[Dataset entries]
++++

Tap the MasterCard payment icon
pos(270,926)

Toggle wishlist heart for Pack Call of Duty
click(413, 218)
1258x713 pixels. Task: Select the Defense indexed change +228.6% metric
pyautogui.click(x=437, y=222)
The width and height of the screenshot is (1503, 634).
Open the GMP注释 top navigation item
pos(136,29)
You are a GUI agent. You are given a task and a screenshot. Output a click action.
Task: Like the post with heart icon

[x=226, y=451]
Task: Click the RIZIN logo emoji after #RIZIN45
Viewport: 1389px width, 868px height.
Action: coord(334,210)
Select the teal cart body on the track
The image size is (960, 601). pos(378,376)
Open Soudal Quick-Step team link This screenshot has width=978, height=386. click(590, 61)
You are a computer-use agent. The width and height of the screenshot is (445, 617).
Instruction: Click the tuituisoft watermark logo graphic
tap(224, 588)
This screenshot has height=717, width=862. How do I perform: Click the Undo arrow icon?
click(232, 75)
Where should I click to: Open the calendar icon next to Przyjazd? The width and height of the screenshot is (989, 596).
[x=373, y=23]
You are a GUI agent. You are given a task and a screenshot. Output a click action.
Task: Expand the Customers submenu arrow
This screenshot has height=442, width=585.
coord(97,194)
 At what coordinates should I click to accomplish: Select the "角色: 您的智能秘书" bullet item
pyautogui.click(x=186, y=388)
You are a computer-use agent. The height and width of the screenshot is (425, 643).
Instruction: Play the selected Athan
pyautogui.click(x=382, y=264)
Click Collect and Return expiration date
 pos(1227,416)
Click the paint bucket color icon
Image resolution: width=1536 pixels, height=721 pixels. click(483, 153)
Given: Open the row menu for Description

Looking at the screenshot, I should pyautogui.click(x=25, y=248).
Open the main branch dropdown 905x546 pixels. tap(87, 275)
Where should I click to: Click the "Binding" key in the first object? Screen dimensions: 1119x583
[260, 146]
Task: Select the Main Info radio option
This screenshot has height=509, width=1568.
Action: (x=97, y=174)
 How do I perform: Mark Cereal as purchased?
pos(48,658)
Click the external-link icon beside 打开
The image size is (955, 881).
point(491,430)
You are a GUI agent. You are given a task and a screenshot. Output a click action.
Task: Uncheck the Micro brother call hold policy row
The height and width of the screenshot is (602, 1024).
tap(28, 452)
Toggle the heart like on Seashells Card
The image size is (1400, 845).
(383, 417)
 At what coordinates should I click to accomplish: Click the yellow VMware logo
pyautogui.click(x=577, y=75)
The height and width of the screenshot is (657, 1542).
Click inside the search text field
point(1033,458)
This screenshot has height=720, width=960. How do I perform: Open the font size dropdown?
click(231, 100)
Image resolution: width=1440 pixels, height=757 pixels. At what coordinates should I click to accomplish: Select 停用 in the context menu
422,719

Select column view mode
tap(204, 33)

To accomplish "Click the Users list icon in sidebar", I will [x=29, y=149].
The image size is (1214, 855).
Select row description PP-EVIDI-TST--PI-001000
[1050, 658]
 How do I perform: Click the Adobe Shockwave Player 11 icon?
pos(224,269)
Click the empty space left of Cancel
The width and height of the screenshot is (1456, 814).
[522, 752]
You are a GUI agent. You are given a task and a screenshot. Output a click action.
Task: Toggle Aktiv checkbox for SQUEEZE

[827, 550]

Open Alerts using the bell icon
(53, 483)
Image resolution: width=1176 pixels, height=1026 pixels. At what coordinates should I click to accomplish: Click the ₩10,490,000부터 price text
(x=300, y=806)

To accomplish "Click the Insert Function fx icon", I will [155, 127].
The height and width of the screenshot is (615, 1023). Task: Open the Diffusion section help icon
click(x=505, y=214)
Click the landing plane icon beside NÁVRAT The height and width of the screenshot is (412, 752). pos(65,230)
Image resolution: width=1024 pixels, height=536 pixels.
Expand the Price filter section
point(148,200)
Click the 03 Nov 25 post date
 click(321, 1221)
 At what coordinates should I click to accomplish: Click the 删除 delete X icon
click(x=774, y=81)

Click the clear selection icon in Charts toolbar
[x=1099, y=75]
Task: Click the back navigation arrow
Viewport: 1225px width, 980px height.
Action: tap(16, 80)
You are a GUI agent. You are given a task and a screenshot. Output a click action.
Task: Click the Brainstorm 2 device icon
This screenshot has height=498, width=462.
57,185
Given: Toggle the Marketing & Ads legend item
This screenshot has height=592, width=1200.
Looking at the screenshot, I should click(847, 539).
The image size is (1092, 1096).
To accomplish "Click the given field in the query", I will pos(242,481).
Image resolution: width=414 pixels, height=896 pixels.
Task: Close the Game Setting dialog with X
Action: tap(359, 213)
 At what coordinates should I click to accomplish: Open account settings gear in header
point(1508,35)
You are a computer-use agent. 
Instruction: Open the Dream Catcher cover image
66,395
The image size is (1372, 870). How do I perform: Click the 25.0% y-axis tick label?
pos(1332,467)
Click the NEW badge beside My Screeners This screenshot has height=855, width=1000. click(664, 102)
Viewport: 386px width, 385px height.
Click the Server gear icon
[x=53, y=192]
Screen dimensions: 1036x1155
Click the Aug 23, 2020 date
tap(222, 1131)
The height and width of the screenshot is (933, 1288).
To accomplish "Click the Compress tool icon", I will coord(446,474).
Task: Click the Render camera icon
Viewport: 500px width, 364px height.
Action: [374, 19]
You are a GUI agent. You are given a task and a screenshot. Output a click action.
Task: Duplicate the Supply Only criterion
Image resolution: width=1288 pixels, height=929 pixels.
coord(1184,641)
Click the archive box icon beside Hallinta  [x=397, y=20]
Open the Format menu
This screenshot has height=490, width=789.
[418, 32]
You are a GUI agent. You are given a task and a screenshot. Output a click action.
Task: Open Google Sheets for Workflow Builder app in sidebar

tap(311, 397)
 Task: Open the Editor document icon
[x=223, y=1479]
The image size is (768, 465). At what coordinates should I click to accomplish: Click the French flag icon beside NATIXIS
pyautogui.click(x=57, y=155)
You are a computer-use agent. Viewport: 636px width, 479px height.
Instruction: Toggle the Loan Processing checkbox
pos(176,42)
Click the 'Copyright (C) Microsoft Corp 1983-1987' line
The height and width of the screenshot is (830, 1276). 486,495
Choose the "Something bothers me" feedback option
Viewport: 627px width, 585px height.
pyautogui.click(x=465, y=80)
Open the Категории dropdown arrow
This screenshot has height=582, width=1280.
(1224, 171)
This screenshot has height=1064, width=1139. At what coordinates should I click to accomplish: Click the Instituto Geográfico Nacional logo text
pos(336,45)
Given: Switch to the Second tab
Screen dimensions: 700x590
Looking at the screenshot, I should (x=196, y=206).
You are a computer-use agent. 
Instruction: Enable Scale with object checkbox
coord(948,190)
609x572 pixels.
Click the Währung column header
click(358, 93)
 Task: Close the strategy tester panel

++++

■ TASK DESCRIPTION
Return all of the above records exactly, leaving no line out.

■ TASK OUTPUT
Tap the MasterCard payment icon
pos(270,926)

Toggle wishlist heart for Pack Call of Duty
click(413, 218)
1258x713 pixels. Task: Select the Defense indexed change +228.6% metric
pyautogui.click(x=437, y=222)
The width and height of the screenshot is (1503, 634).
Open the GMP注释 top navigation item
pos(136,29)
You are a GUI agent. You are given a task and a screenshot. Output a click action.
Task: Like the post with heart icon

[x=226, y=451]
Task: Click the RIZIN logo emoji after #RIZIN45
Viewport: 1389px width, 868px height.
Action: coord(334,210)
Select the teal cart body on the track
The image size is (960, 601). pos(378,376)
Open Soudal Quick-Step team link This screenshot has width=978, height=386. click(590, 61)
You are a computer-use agent. The width and height of the screenshot is (445, 617).
Instruction: Click the tuituisoft watermark logo graphic
tap(224, 588)
This screenshot has height=717, width=862. How do I perform: Click the Undo arrow icon?
click(232, 75)
Where should I click to: Open the calendar icon next to Przyjazd? The width and height of the screenshot is (989, 596).
[x=373, y=23]
You are a GUI agent. You are given a task and a screenshot. Output a click action.
Task: Expand the Customers submenu arrow
This screenshot has height=442, width=585.
coord(97,194)
 At what coordinates should I click to accomplish: Select the "角色: 您的智能秘书" bullet item
pyautogui.click(x=186, y=388)
You are a computer-use agent. The height and width of the screenshot is (425, 643).
Instruction: Play the selected Athan
pyautogui.click(x=382, y=264)
Click Collect and Return expiration date
 pos(1227,416)
Click the paint bucket color icon
Image resolution: width=1536 pixels, height=721 pixels. click(483, 153)
Given: Open the row menu for Description

Looking at the screenshot, I should pyautogui.click(x=25, y=248).
Open the main branch dropdown 905x546 pixels. tap(87, 275)
Where should I click to: Click the "Binding" key in the first object? Screen dimensions: 1119x583
[260, 146]
Task: Select the Main Info radio option
This screenshot has height=509, width=1568.
Action: (x=97, y=174)
 How do I perform: Mark Cereal as purchased?
pos(48,658)
Click the external-link icon beside 打开
The image size is (955, 881).
point(491,430)
You are a GUI agent. You are given a task and a screenshot. Output a click action.
Task: Uncheck the Micro brother call hold policy row
The height and width of the screenshot is (602, 1024).
tap(28, 452)
Toggle the heart like on Seashells Card
The image size is (1400, 845).
(383, 417)
 At what coordinates should I click to accomplish: Click the yellow VMware logo
pyautogui.click(x=577, y=75)
The height and width of the screenshot is (657, 1542).
Click inside the search text field
point(1033,458)
This screenshot has height=720, width=960. How do I perform: Open the font size dropdown?
click(231, 100)
Image resolution: width=1440 pixels, height=757 pixels. At what coordinates should I click to accomplish: Select 停用 in the context menu
422,719

Select column view mode
tap(204, 33)

To accomplish "Click the Users list icon in sidebar", I will [x=29, y=149].
The image size is (1214, 855).
Select row description PP-EVIDI-TST--PI-001000
[1050, 658]
 How do I perform: Click the Adobe Shockwave Player 11 icon?
pos(224,269)
Click the empty space left of Cancel
The width and height of the screenshot is (1456, 814).
[522, 752]
You are a GUI agent. You are given a task and a screenshot. Output a click action.
Task: Toggle Aktiv checkbox for SQUEEZE

[827, 550]

Open Alerts using the bell icon
(53, 483)
Image resolution: width=1176 pixels, height=1026 pixels. At what coordinates should I click to accomplish: Click the ₩10,490,000부터 price text
(x=300, y=806)

To accomplish "Click the Insert Function fx icon", I will [155, 127].
The height and width of the screenshot is (615, 1023). Task: Open the Diffusion section help icon
click(x=505, y=214)
Click the landing plane icon beside NÁVRAT The height and width of the screenshot is (412, 752). pos(65,230)
Image resolution: width=1024 pixels, height=536 pixels.
Expand the Price filter section
point(148,200)
Click the 03 Nov 25 post date
 click(321, 1221)
 At what coordinates should I click to accomplish: Click the 删除 delete X icon
click(x=774, y=81)

Click the clear selection icon in Charts toolbar
[x=1099, y=75]
Task: Click the back navigation arrow
Viewport: 1225px width, 980px height.
Action: tap(16, 80)
You are a GUI agent. You are given a task and a screenshot. Output a click action.
Task: Click the Brainstorm 2 device icon
This screenshot has height=498, width=462.
57,185
Given: Toggle the Marketing & Ads legend item
This screenshot has height=592, width=1200.
Looking at the screenshot, I should click(847, 539).
The image size is (1092, 1096).
To accomplish "Click the given field in the query", I will pos(242,481).
Image resolution: width=414 pixels, height=896 pixels.
Task: Close the Game Setting dialog with X
Action: tap(359, 213)
 At what coordinates should I click to accomplish: Open account settings gear in header
point(1508,35)
You are a computer-use agent. 
Instruction: Open the Dream Catcher cover image
66,395
The image size is (1372, 870). How do I perform: Click the 25.0% y-axis tick label?
pos(1332,467)
Click the NEW badge beside My Screeners This screenshot has height=855, width=1000. click(664, 102)
Viewport: 386px width, 385px height.
Click the Server gear icon
[x=53, y=192]
Screen dimensions: 1036x1155
Click the Aug 23, 2020 date
tap(222, 1131)
The height and width of the screenshot is (933, 1288).
To accomplish "Click the Compress tool icon", I will coord(446,474).
Task: Click the Render camera icon
Viewport: 500px width, 364px height.
Action: [374, 19]
You are a GUI agent. You are given a task and a screenshot. Output a click action.
Task: Duplicate the Supply Only criterion
Image resolution: width=1288 pixels, height=929 pixels.
coord(1184,641)
Click the archive box icon beside Hallinta  [x=397, y=20]
Open the Format menu
This screenshot has height=490, width=789.
[418, 32]
You are a GUI agent. You are given a task and a screenshot. Output a click action.
Task: Open Google Sheets for Workflow Builder app in sidebar

tap(311, 397)
 Task: Open the Editor document icon
[x=223, y=1479]
The image size is (768, 465). At what coordinates should I click to accomplish: Click the French flag icon beside NATIXIS
pyautogui.click(x=57, y=155)
You are a computer-use agent. Viewport: 636px width, 479px height.
Instruction: Toggle the Loan Processing checkbox
pos(176,42)
Click the 'Copyright (C) Microsoft Corp 1983-1987' line
The height and width of the screenshot is (830, 1276). 486,495
Choose the "Something bothers me" feedback option
Viewport: 627px width, 585px height.
pyautogui.click(x=465, y=80)
Open the Категории dropdown arrow
This screenshot has height=582, width=1280.
(1224, 171)
This screenshot has height=1064, width=1139. At what coordinates should I click to accomplish: Click the Instituto Geográfico Nacional logo text
pos(336,45)
Given: Switch to the Second tab
Screen dimensions: 700x590
Looking at the screenshot, I should (x=196, y=206).
You are a computer-use agent. 
Instruction: Enable Scale with object checkbox
coord(948,190)
609x572 pixels.
Click the Währung column header
click(358, 93)
 Task: Close the strategy tester panel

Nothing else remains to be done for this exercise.